The 800-pound elephant in the room at the DMA Nonprofit Federation’s 2009 Washington Nonprofit Conference that took place in Washington, D.C., in January was, of course, the economy and how fundraising execs planned to cope with what could be a very tough time for charities.
To be sure, many faith-based charities and others serving human needs saw contributions rise. Perhaps media coverage of suffering caused by job cuts helped build a case for giving.
But many others are seeing a real downturn — particularly in responses to prospecting appeals.
Some of the fundraisers at the conference fell into the trap of trying to compare today with the Great Depression, or with the stagflation of the 1970s, or any one of a series of recurring recessions since then. They sought solutions to today’s issues by comparing 2009 to the days when the world was a very different place.
I suggest you look at your own life for guidance. How are you weathering the economy? If you remain hopeful and confident of the future, shouldn’t you translate that same feeling into the fundraising decisions you make?
It doesn’t make sense to recommend cutting back on a fundraising program while you’re still contributing to your own 401k. If you’re doing the latter, you know it’s because it will guarantee a comfortable future when the economy and market recover. So, why approach your fundraising strategy in such a way that will almost certainly guarantee a smaller donations program in future years?
Sure, it’s difficult for a nonprofit to decide between program cuts and continued investment in fundraising, especially when it comes to donor acquisition. Many organizations that are used to paying $40 to acquire a donor are seeing that cost rise to $60 or $70. But, so what? That donor who cost $70 to acquire will still contribute $250 or more over a five-year lifetime.
The cost of fundraising rises, but the program continues to generate net revenue. And most importantly, it will continue to fund the organization in the future.
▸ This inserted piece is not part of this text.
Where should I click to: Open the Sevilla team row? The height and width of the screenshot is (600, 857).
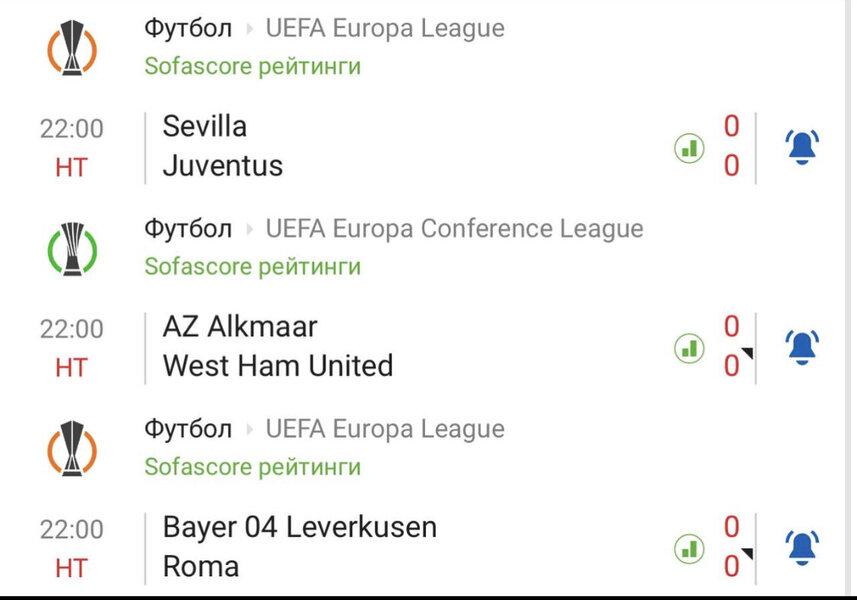point(205,127)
So, if your organization’s financial house is on fire, take emergency action. Cut all fundraising programs except perhaps renewals and sustainers, and take the maximum amount of net revenue.
But if prospecting results are down and retention rates are within 5 percent or 10 percent of normal, suck it up and plan for the long run. If you’re still investing for your own personal future, then advise your executive director and your board to allow you to do the same on behalf of your organization.